Introduction
Within the department ELEC of the VUB (http://wwwtw.vub.ac.be/elec/), we organize the 5th edition of a 4 weeks spring school (from Monday 21st of May 2012 till Friday the 15th of June 2012) to give an intensive training on advanced modelling and simulation techniques of (non)linear dynamic systems, starting from experimental data.
Besides classical courses and exercises, we also provide hands-on experience by working on experimental data that you will measure yourself. The participants should have a good basic knowledge in system theory and signal processing. The course covers the following topics:
- A basic introduction to system identification,
- Measuring dynamic systems
- Identification of dynamic systems,
- Measuring and modeling of nonlinear systems,
- Simulation tools for nonlinear systems,
- Nonlinear distortion analysis in microwave and integrated circuits and systems.
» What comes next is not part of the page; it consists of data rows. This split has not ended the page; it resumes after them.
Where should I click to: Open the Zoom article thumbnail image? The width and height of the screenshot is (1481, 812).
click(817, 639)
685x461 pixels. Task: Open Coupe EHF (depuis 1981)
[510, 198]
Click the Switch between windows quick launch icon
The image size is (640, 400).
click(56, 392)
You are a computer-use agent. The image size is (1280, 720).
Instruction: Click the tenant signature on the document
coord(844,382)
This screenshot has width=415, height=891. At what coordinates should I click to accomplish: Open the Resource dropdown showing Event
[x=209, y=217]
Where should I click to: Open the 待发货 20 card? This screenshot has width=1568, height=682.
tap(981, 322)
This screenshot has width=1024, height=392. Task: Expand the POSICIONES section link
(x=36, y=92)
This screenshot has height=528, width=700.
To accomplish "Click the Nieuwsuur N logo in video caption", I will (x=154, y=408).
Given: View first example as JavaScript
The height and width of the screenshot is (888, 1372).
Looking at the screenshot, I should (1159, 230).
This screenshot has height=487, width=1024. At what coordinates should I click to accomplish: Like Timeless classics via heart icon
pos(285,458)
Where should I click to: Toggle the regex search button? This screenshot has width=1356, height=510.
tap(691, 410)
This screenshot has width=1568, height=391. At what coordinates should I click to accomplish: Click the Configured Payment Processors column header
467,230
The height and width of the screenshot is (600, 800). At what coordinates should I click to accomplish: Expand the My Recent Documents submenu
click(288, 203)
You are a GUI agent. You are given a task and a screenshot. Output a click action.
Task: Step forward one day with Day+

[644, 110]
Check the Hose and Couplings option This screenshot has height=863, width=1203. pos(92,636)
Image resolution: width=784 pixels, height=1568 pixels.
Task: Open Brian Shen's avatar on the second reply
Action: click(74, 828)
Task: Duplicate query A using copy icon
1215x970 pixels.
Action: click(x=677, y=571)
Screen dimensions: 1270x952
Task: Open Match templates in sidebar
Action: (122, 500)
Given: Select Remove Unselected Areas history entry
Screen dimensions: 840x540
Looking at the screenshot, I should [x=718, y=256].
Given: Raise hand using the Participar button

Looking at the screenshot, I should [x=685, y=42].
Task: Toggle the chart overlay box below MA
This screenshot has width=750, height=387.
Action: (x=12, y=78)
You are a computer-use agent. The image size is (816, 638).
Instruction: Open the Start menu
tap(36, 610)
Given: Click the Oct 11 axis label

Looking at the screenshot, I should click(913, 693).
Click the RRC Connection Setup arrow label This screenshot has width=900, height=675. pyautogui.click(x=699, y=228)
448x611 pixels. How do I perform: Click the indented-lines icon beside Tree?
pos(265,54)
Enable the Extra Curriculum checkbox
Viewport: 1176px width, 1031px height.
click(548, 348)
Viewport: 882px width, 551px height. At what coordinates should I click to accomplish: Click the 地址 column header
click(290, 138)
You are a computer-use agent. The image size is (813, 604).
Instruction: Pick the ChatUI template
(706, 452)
The maximum number of participants will be restricted to 15 researchers.
Participation to this workshop offers a number of advantages. Besides the training, it can also be the start of a collaboration. To some of the participants we can offer a one year grant to start a research collaboration, or even a full four years grant for a (joint) PhD.
Interested candidates are invited to send their curriculum vitae, together with a short motivation why they would like to follow this course, and this before the 16th of January 2012. They can also express their interest in the possibility for a longer cooperation. Please do not hesitate to contact us if you would like to have more information: email:
dolivaur@vub.ac.be or johan.schoukens@vub.ac.be UP
General Information
Within the department ELEC we created a ‘Centre for Data Based Modelling and Model Quality Assessment’. The goal of this centre is to develop, acquire, and disseminate methods to build models from experimental data.
This project follows different lines towards this long term goal:
- Development of advanced identification methods for dynamic systems, including high risk new challenges.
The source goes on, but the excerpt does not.